* _YOUR TASK_: Reproduce everything from "It is on the" down to "freedom among others." in the piece on Peña Nieto's presidency, substituting "Casa Blanca" for "White House".

* _SELECTED EXTRACT_:
* * * * * * * * *

Enrique Peña Nieto's presidency is now at the halfway point, but there is no consensus on whether his first three years in office have provided the blueprint for the country's economic transformation, or set the stage for yet another disappointing sexenio. On one hand, it is a government that fulfilled its campaign promise of passing a structural reform agenda, one which could represent the country's most important reinvention since NAFTA. On the other hand, economic performance during the term has been less than stellar, and the slump in oil prices has the potential for becoming a major headwind over the next three years.

The political front has also been a mixed picture. By far the government's crowning achievement was the Pacto por México, in which all three of the main parties agreed to push forward the main reforms. Rarely had such a spirit of consensus existed in Mexico's short democratic history. However, Peña Nieto's honeymoon period came crashing down dramatically due to the administration's gross mishandling of the 2014 Ayotzinapa kidnappings and the subsequent conflict of interest scandals that directly implicated the president and his inner circle.

Since then, views on Peña Nieto's presidency have become much more critical, which in turn has paved the way for a more honest appraisal of his performance compared to the flattery bestowed in his first two years (particularly by the foreign press). The question is now whether Peña Nieto's legacy will be that of the great economic reformist, who placed Mexico's economy on the path to growth despite an adverse global environment, or the anti-Democrat who weakened Mexico's already shaky rule of law foundations and perpetrated the vices that have plagued Mexico's political establishment for decades.

The problem of the rule of law

It is on the rule of law front that the Peña Nieto administration has left so much to be desired. Part of this has been the sheer amount of political scandals that have broken so far in the term, of which the infamous 'White House' affair of 2014 deserves special mention for being the first since the 1970s which directly involves a sitting Mexican president. Beyond the scandals, however, Mexico has shown little if any advances in terms of its institutional development by all measurable accounts, be it corruption perception, freedom of the press, or democratic freedom among others.

* * * * * * * * *

* _DATA LINES_:
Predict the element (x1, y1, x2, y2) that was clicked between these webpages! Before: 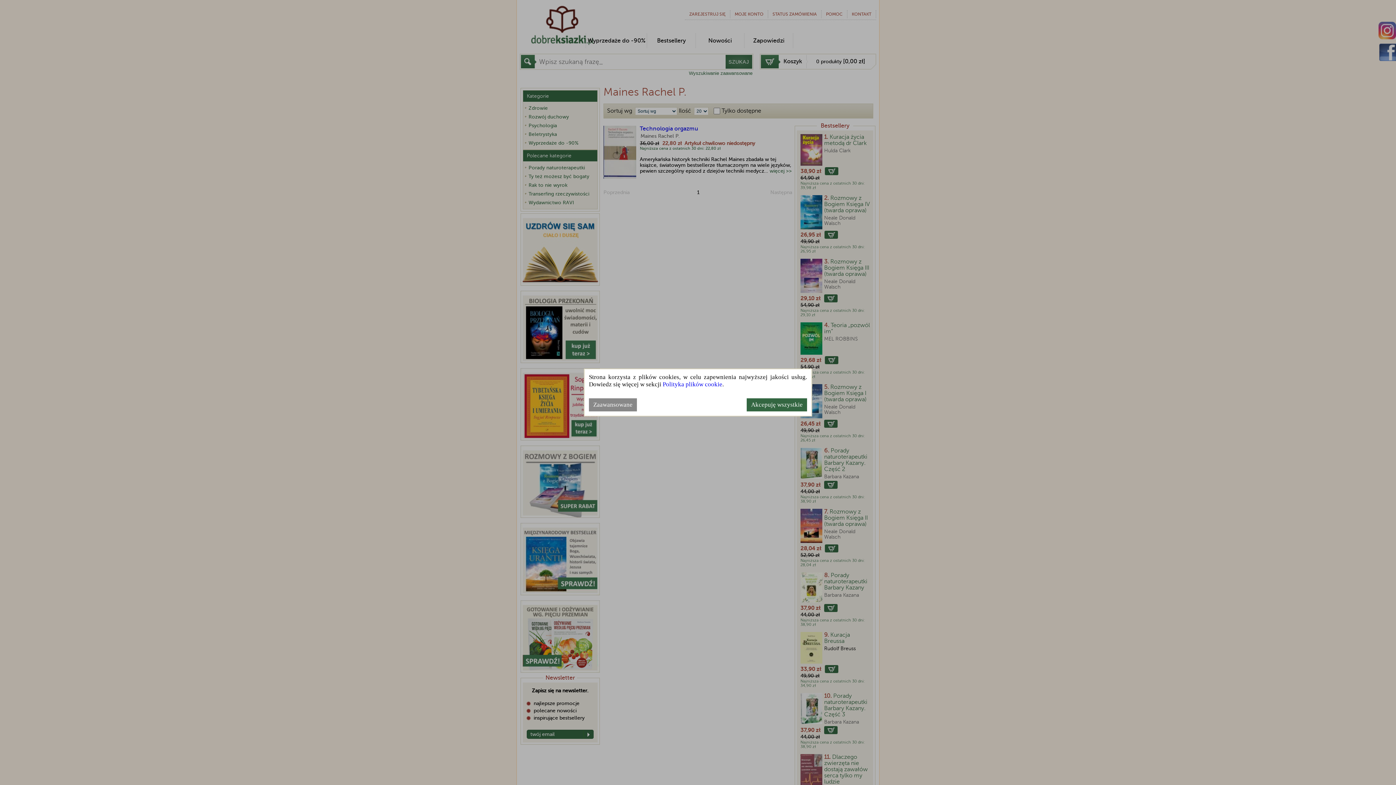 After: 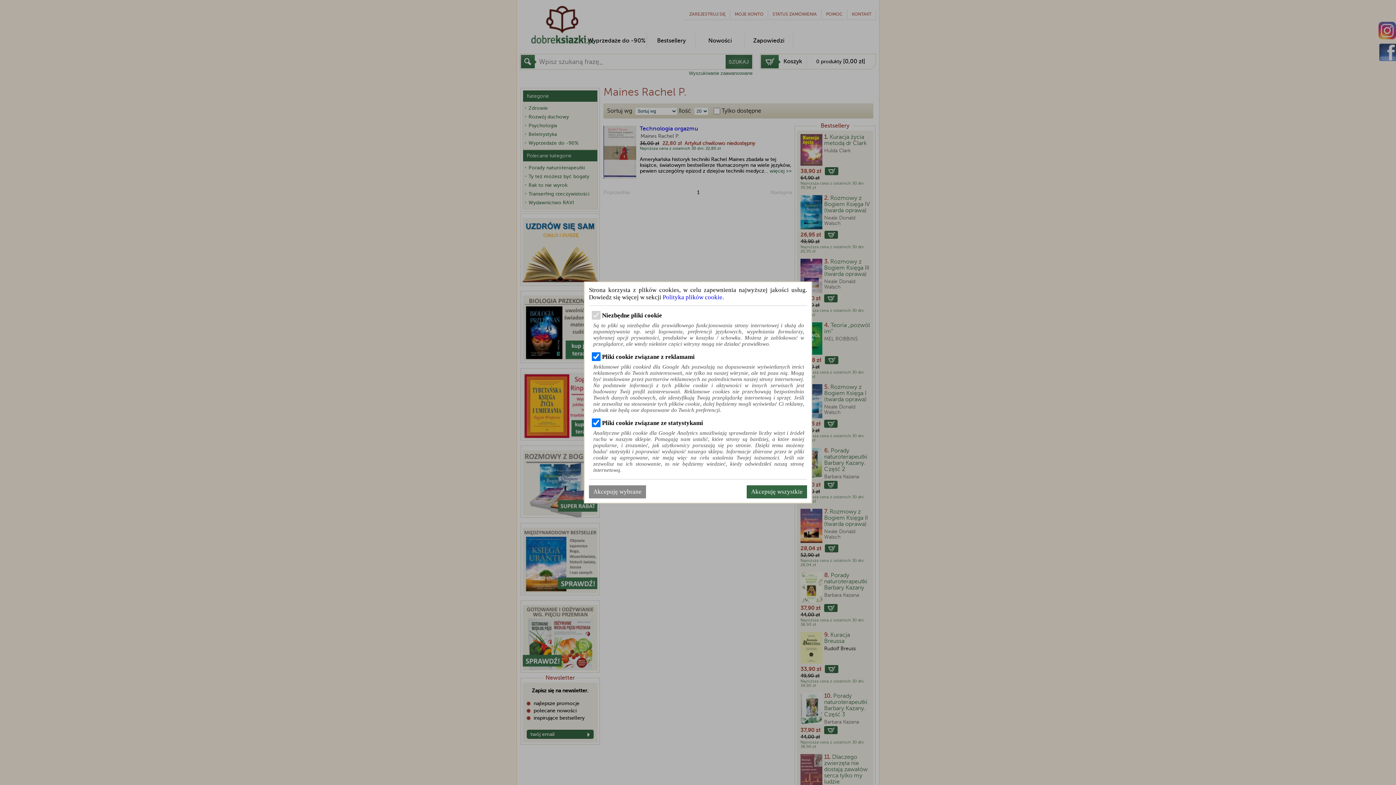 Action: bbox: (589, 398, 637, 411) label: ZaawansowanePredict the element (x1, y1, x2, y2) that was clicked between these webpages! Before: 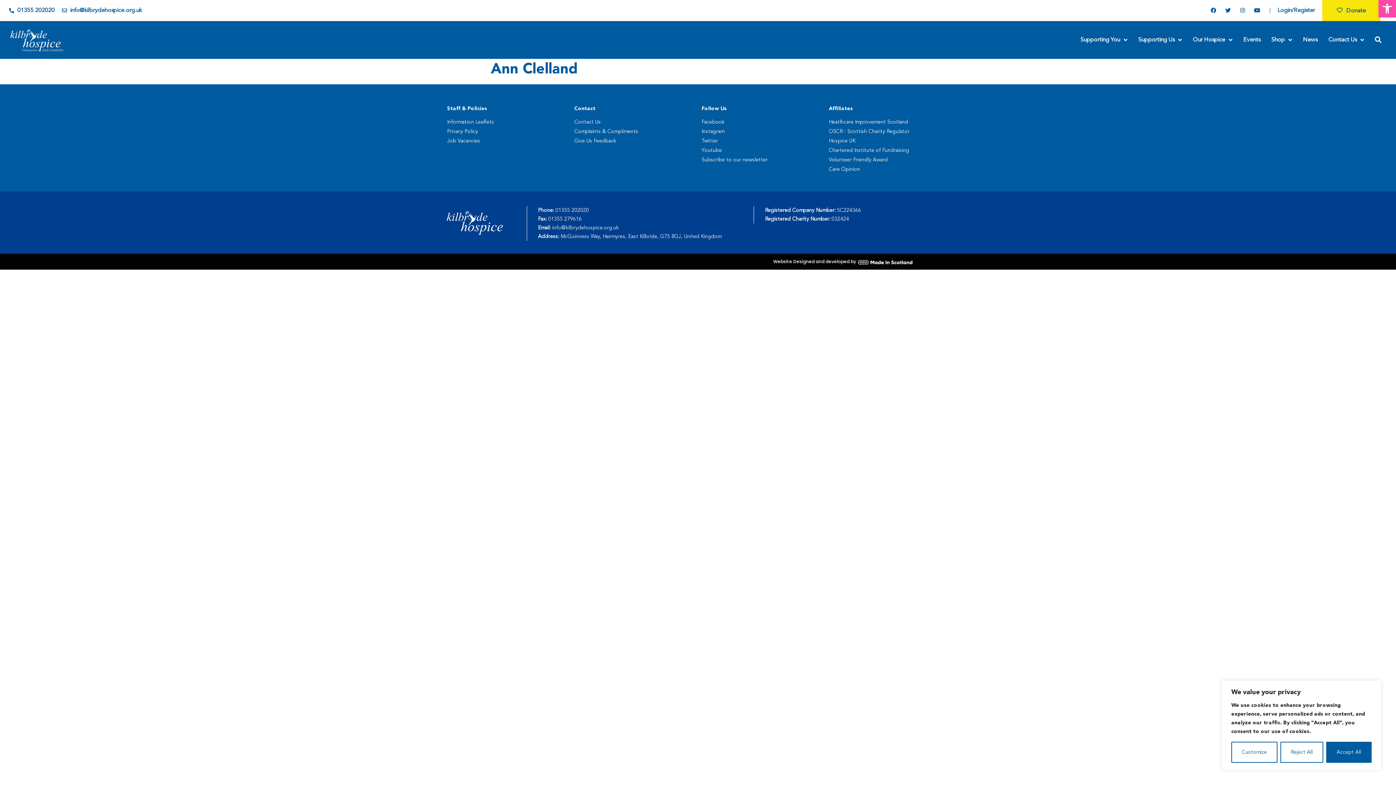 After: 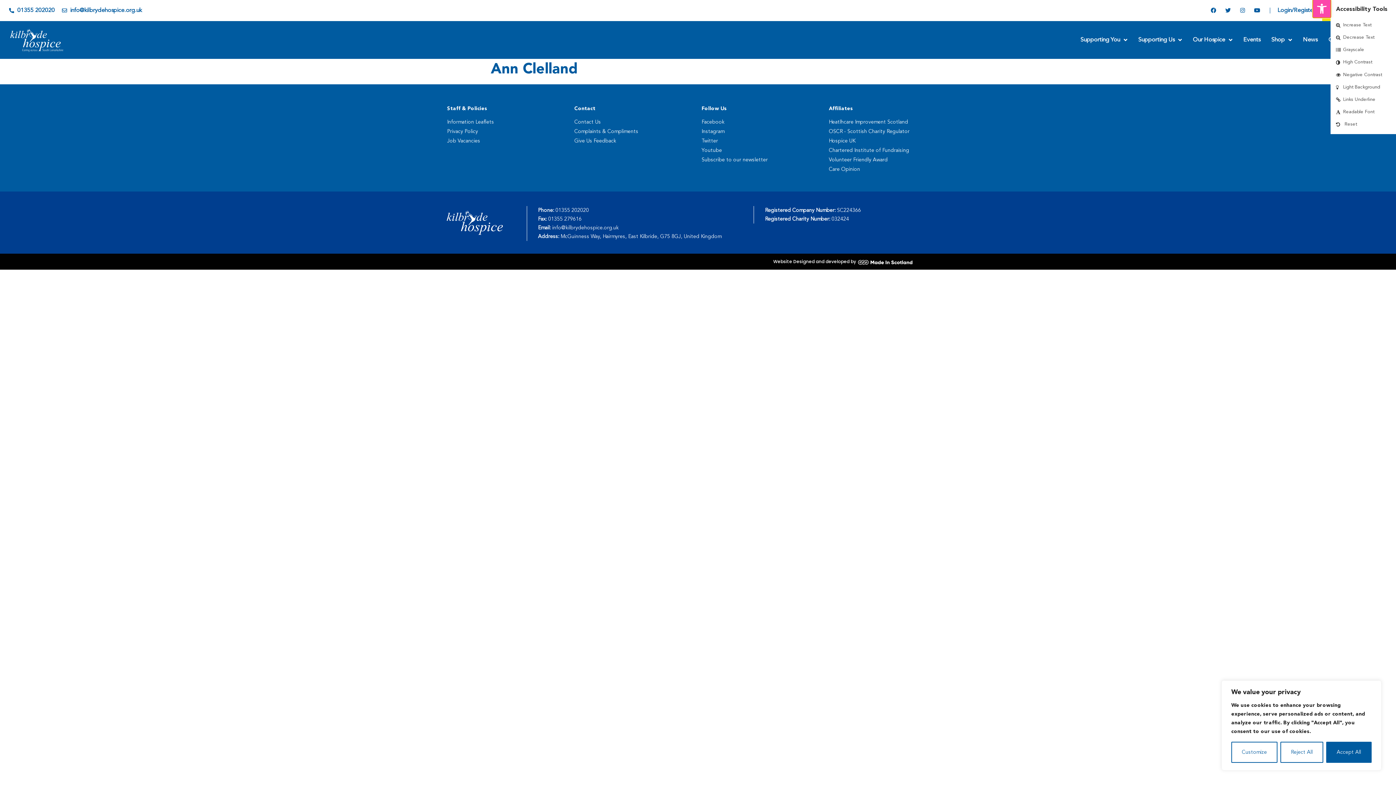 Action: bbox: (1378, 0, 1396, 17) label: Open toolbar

* * * * * * * * *

* _EXERCISE RESULT_:
It is on the rule of law front that the Peña Nieto administration has left so much to be desired. Part of this has been the sheer amount of political scandals that have broken so far in the term, of which the infamous 'Casa Blanca' affair of 2014 deserves special mention for being the first since the 1970s which directly involves a sitting Mexican president. Beyond the scandals, however, Mexico has shown little if any advances in terms of its institutional development by all measurable accounts, be it corruption perception, freedom of the press, or democratic freedom among others.